:: Soal 1 ::
Jawablah pertanyaan berikut berdasarkan teks tentang pertanian Indonesia.
(a) Berapa persen tenaga kerja informal sektor pertanian pada tahun 2021 menurut Badan Pusat Statistik?
(b) Berapa persen penduduk Papua yang bekerja di sektor pertanian?
(c) Dari daerah mana Tari Tani berasal?

:: Sumber ::
• • • •

Tidak hanya menyumbang pendapatan negara, sektor pertanian Indonesia menurut Badan Pusat Statistik mencatat jumlah presentase tenaga kerja informal sektor pertanian yang besar yaitu mencapai 88% pada tahun 2021. Angka yang sangat besar dibandingkan dengan tenaga kerja di sektor lain. Bahkan di 40% daerah di Indonesia mencapai 90% untuk presentase tenaga kerja informal sektor pertanian. Salah satu daerah-daerah yang memiliki kontribusi besar dalam pertanian yaitu Papua yang bahkan mencapai 98% penduduknya bekerja di sektor pertanian ini.

 

Dominansi pertanian di Indonesia ini tidak luput dengan sejarah masalalu nenek moyang yang tidak hanya seorang pelaut tetapi juga seorang petani. Menurut ahli Bahasa Roberst Blust dalam buku Masa Lampau Bahasa Indonesia, Sebuah Bunga Rampai (1991), selain memiliki ikatan dengan kegiatan kelautan, para penutur Bahasa Melayu purba juga mempraktikkan pertanian berupa hortikultura ladang, padi gogo, dan umbi-umbian. Jiwa petani yang telah mendarah membuat masyarakat Indonesia tidak akan luput dengan dunia hijau ini bahkan memunculkan tradisi-tradisi unik di berbagai daerah yang berhubungan dengan pertanian. Tradisi unik seperti yang dilakukan orang Suku Osing Kabupaten Banyuwangi yaitu ritual Labu Nyingkal yang digelar sebelum tanah diolah, Pari Meteng yang digelar saat tanaman hendak keluar buah dan Ritual Panen yang digelar saat masa memetik padi. Tidak hanya tradisi saat bercocok tanam, bahkan nenek moyang kita juga menciptakan tarian-tarian yang berhubungan dengan pertanian seperti Tari Tani dari Demak yang menandakan bahwa masyarakat Demak sebagian besar berprofesi sebagai petani dan Tari Gandrung Sewu dari Banyuwangi sebagai wujud syukur petani di masa panen . Antusiasme yang tinggi nenek moyang akan dunia pertanian membuat kita mengetahui betapa pentingnya pertanian Indonesia tidak hanya dalam menyumbang pendapatan negara tetapi juga membangun dalam bidang budaya dan bermasyarakat.

• • • •

:: Kumpulan Catatan ::
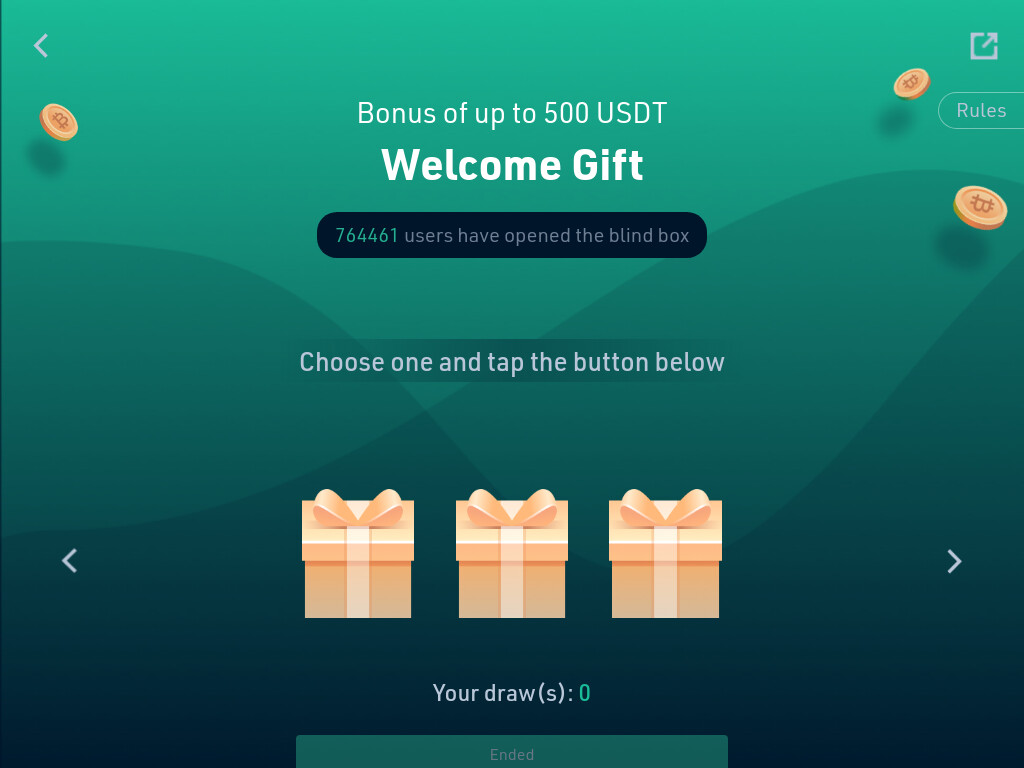Image resolution: width=1024 pixels, height=768 pixels.
Task: Show previous gift boxes with left chevron
Action: point(70,560)
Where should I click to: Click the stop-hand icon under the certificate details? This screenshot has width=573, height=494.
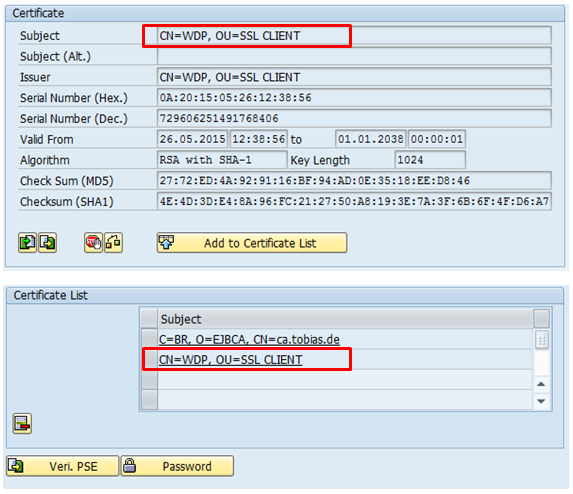coord(94,242)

• • • •

:: Soal 2 ::
Ganti "stop-hand icon" dengan "stop-hand button" pada seluruh catatan di atas, lalu tuliskan kembali catatan tersebut tanpa perubahan lain. Gambar tidak perlu disertakan dalam jawaban.

:: Jawaban Lengkap 1 ::
(a) 88%
(b) 98%
(c) Demak

:: Jawaban Lengkap 2 ::
Image resolution: width=1024 pixels, height=768 pixels.
Task: Show previous gift boxes with left chevron
Action: point(70,560)
Where should I click to: Click the stop-hand button under the certificate details? This screenshot has width=573, height=494.
coord(94,242)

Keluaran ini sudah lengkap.